I was amazed–well, maybe not amazed, but certainly baffled–during the presidential campaign when the whole Reverend Wright controversy drew such scrutiny. I thought perhaps some scrutiny was due, but for actually the inverse reason of what actually drew the reactionary attitudes to their regular volume of jeering stupidity in what passes for public media. In his sermon, Jeremiah Wright analyzed the heavy, dim-witted, and short-sighted militaristic response of the U.S. to the blatantly uninvestigated catastrophe of 9/11. In his sermon, he also digs deeper into the history of America, exhuming for his audience the reality and legacy of racism in the United States.
http://essence.typepad.com/news/2008/03/the-full-story.html
This country was built on genocide and slavery. This is a painful fact, but this is history. History defines, shapes, and informs our lives.

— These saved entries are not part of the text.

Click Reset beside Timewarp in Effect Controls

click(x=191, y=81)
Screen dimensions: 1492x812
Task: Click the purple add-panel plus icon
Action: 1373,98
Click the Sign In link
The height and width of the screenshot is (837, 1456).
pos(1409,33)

Many white people in America still are not willing to look at history. The American history that is taught and institutionalized in public schools is an embellished, gold-plated, shiny sit-com soap opera, a condensed Reader’s Digest version of candy-coated myths shored up out of selected historical facts and fables. And this is what children learn from a young age: happy Indians shared their harvest with struggling colonists (no mention here of puritan slaughter of Indians); slavery was ended by Abraham Lincoln (no mention here of Lincoln’s political motive of preserving the Union); The Underground Railroad becomes some kind of actual subterranean route to freedom (no mention here of the fact that Harriet Tubman carried a gun); Lewis and Clark are models of cultural fusion and pioneers (scant mention here of the decimating, genocidal consequences for the indigenous peoples, animals, and land of the opening of the West to homesteaders and development and railroads); students are taught about the heroics of John Brown and have to scavenge to find information about Nat Turner.
White privilege indeed. Whitewash. Brainwash. It’s a white wasteland: suburbia and all its trappings. And this is what children, no matter the color of their skin, are taught to aspire towards: material gain, security, a stable career that sedates the soul and bloats the body. The curiosity of the creative mind is stifled by freshly-printed textbooks and mechanical routines. Welcome to the Machine.
What does white privilege serve? It doesn’t even serve white people–not really. It’s a state of blindness and intellectual death that serves only the machinations of the status quo. If people were actually to begin to educate themselves on the history of the United States, and if we began to have public discussions about what the United States of America represents–which is the colonial expansion of a haunted people disconnected from their own humanity–the whole system might begin to break down into self-reflective parts that simply do not serve the commodity-producing aims of the machine.
Ack!
It’s enough to make a person move. Some people will continue to choose not to look at these roots, deluding themselves with falsities and comfort; others are more willing to look closely at the roots. Those that look at the roots of our dystopian society may begin to pull them out, or think about the best ways to do that. These are the radicals. The roots they pull out of the ground are invasive and not healthy for the Earth community and ecosystems. As we pull out these roots, we also begin to free up space to plant more nurturing roots. This is the joy of our work: tilling the ground and charging it with the nutrients that our souls hunger for, tending the tender shoots, nurturing them, protecting them against the rampant proliferation of the invasive species by pulling those imbalances and injustices out by the roots. This is long-term work. This is also work that demands teams and work that demands decentralization. Many actions must be taken in many different places, and only the people who call those places home will be able to act appropriately to care for their homes, their ecosystems, their cultures.
This is why the very idea of American culture as we have come to know and practice it is toxic: it’s too large. It’s too large to be authentic for the local realities of our communities and lives. This same toxicity, obviously, pours out of the idea and practice of globalization, which may be better understood as economic imperialism and neo-colonialism.
Reverend Wright is a preacher who was preaching sense and justice to a particular set of people, his local congregation specifically. We may generalize and suggest that he was preaching to African Americans in particular. If we’re serious about social justice, I think we have to understand that Reverend Wright’s sermon, which has come to the attention now of the national American psyche and the media-sedated public, is a piece of spoken literature that can be appreciated in the context of American history–but not the history that has been institutionalized and officially sanctioned. We must approach Reverend Wright and Malcolm X , as well as Ward Churchill and Paula Gunn Allen, as well as Inga Muscio and Gore Vidal, as well as many others, as wise perspective-shifting friends who are attempting to help us free ourselves of the constrictions of our own mis-education, which we received as captive children–much as the many children of the many tribes of our nation’s first peoples received their education as captive children in schools that were completely out of context and synchronicity with their culture and heritage. In many ways, our ignorance of our culture–whether our skin is white, black, red, green, yellow, or striped–is deeper and more disturbing than the ignorance of uneducated black slaves and mis-educated tribal peoples. We are a motley bunch of mutts, us Americans. Each of us has a tangled heritage of immigrant-laced history to discover and understand and put into context. We are all dislocated peoples, and we are all disenfranchised by an imperial system that does not serve us.